Thursday, March 18, 2010

A Less-than-terrible Beauty is Born

There is a frightening moment in the Marcel Ophüls documentary, A Sense of Loss (1972), made in the midst of the "troubles" in Northern Ireland, in which a dead IRA member is carried in a flag-draped coffin to his grave by masked men, surrounded by a throng of mourners. When a procession of "soldiers" walks past the camera, one of them, a fat young woman, carries on her ugly face a look of such hatred and rage that it moved John Simon to comment how the conflict could be fuelled for another thousand years by it.

Yeats claimed that the traditional "wearing of the green" that takes place every year wherever Irish people are gathered to celebrate St. Patrick's Day, creates its own "terrible beauty" because of the tragic history of Ireland. But lately that history has been the sentimental creation of people, mostly Republican Catholics, who have capitalized on the violence in Northern Ireland by romanticizing their cause and trying to tie it into the old struggle of Ireland against England. Despite the bloodshed, which has hijacked the history of Northern Ireland for generations, a momentous power-sharing agreement has been created which promises a peace for the country.

However imperfectly devised and implemented, the agreement is more than just another cease-fire or lull in the fighting that has gripped the country and the attention of the world for more than forty years. As a less than disinterested party myself, the realization that partisanship, the us against them attitude, solves nothing any more is by now terribly obvious. And even if I am not at all happy that one side, the Catholics, is being represented by Sinn Fein, a radical Marxist-Leninist group whose right hand is the blood-drenched IRA, at least some of their members (even Gerry Adams) have softened their views to such an extent that they can at least countenance the idea that co-existence with the Protestants is the only conceivable conclusion. That the accord has been brokered by both the British and Irish governments is another semi-miracle. What the accord means is examined here.

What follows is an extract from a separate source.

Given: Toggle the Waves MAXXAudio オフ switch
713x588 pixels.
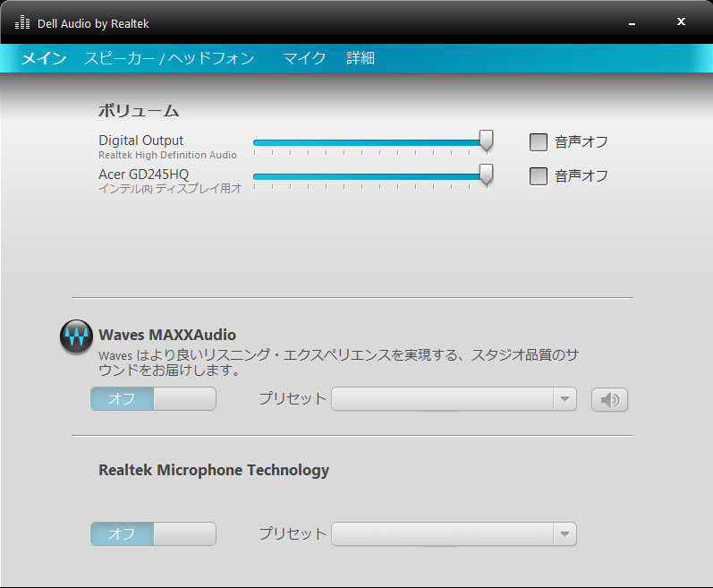Looking at the screenshot, I should [153, 399].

The longer that this peace settlement lasts, the more it makes me wonder what might have happened in Israel had the opposing parties arrived at a comparable understanding. Clearly, what has been averted in Northern Ireland for four decades is civil war, thanks to the military intervention of the British Army, which was always accused by the IRA of being an occupation force (fuelling the stupid "give Ireland back to the Irish" campaign).

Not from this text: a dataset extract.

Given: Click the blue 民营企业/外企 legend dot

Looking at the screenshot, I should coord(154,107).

The same kind of conflict - civil war - has been happening in Israel for roughly the same period in its history as the Irish "troubles", whether the ruling majority recognizes the war as a civil one or not. But co-existence between the Israelis and Palestinians is about as likely as the Second Coming. A two-state solution has been proposed, but by the time the Israelis go to the table to hammer out the details, they will probably have seized every acre of habitable real estate, leaving the Palestinians with bottom land in the Dead Sea.

2 comments:

  1. Your remarks about Northern Ireland are sound, but you obviously know nothing about Israel. Stick to what you know.

    ReplyDelete
  2. Alas, I know far more about the politics of the state of Israel than perhaps I need to, or want to.